This week was chock-full of news related to metal AM. The global scene is intensely researching the potential of metal AM and competitiveness is growing in all its aspects: metal powder production, CAD optimization, manufacturing method and much more. This week we saw exposed not one, but two new methods of metal AM! LLNL and the University of Sheffield both came out with novel techniques to produce produce metal objects additively and they both have their own unique benefits, being that increased speed or greater reliability. All the while we are making strides in understanding the complex physics involved in metal sintering processes: greater knowledge and improved optimization software is also crucial to manufacture metal parts reliably and efficiently.

 

Lawrence Livermore National Laboratory announces new metal 3D printing method

US federal research facility, Lawrence Livermore National Laboratory (LLNL) has announced the results of an ongoing three-year research project into direct metal 3D printing. The technology, referred to as ‘Direct Metal Writing’ (DMW) adds to existing metal additive solutions such as selective laser melting (SLM). […] The new approach uses semi-solid metal feed material, beginning with a heated ingot or small block of metal. Once heated to a semi-solid state, the metal is then pushed through the extruder in a paste-like consistency. The material is shear thinning, which means it forms as a solid when left to rest and acts more like a viscous liquid when in motion or when applied with force.

Read more about DMW here.

Significant Speed Up For 3D Metal Printing Developed

Researchers at the University of Sheffield have developed a unique 3D metal printing process that could dramatically speed up metal printing. […] they call “Diode Area Melting”, or “DAM”. Instead of a single (or small number of) lasers, the DAM approach involves using an array of low power laser diode emitters.

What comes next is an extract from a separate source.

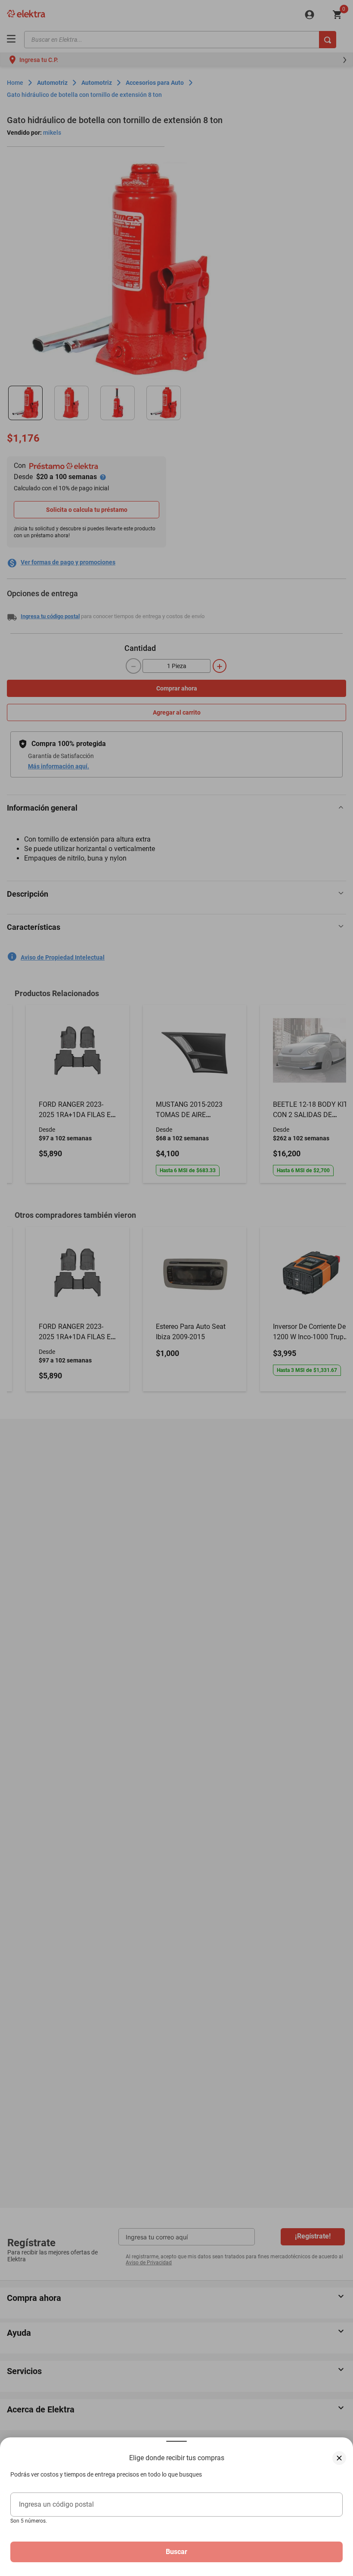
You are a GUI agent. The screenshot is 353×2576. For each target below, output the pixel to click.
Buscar (176, 2552)
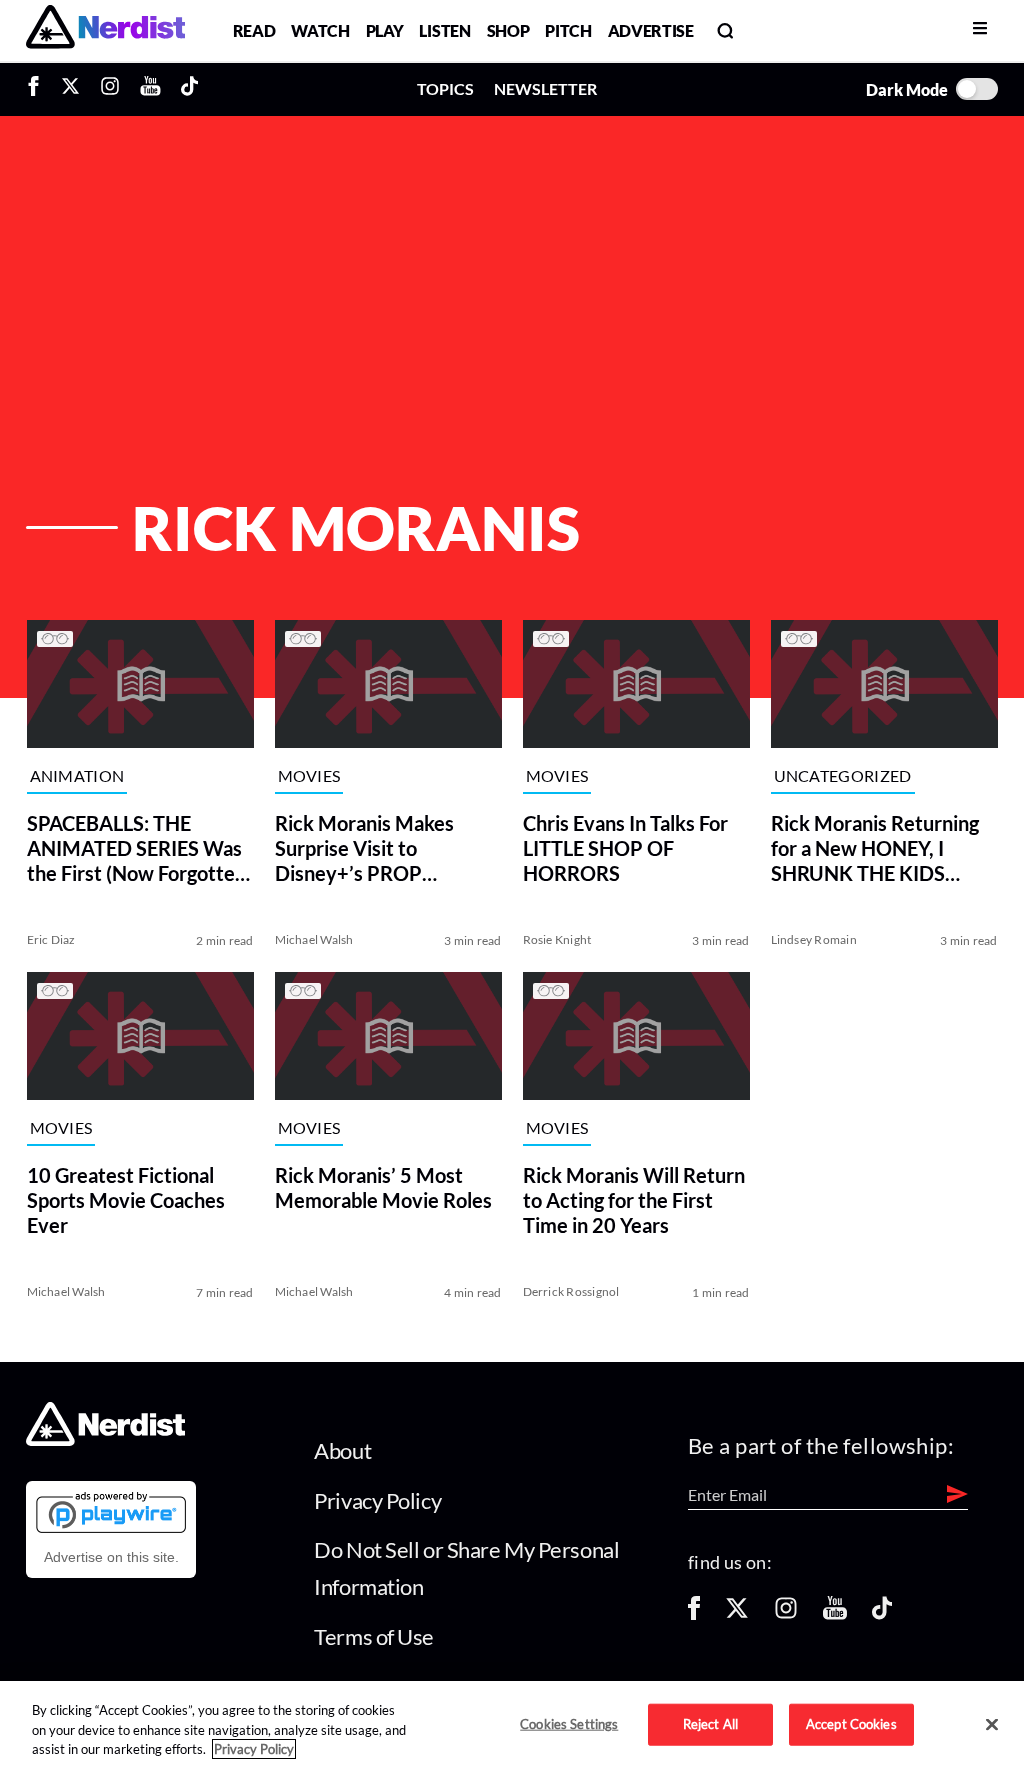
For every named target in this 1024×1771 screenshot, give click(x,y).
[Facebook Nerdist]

These emitters are not directed to the powder by an arrangement of mirrors, but instead are positioned above the powder surface and apply their energy directly.

Read more about DAM right here.

Challenges in modeling and simulation for metal additive manufacturing

Commercial acceptance of AM for exacting applications still faces a technical challenge caused by the limited understanding of physical phenomena in the melt pool. Real-time observation of this physical phenomena is difficult since AM melt pools are inherently transient and involve complex physical interactions between energy beam-powder substrate. Moreover, the real-time measurements of thermal and fluid variables can typically be made only on the surface of the melt pool. In contrast, a numerical simulation of mass, momentum, and energy transfer in melt pools can provide approximation of the melt pool shape and some useful 3D fields such as the distributions of temperature, flow velocities, solidification temperature gradient and solidification rate. Ultimately, an understanding of the relationships between processing, structure, properties and performance is essential.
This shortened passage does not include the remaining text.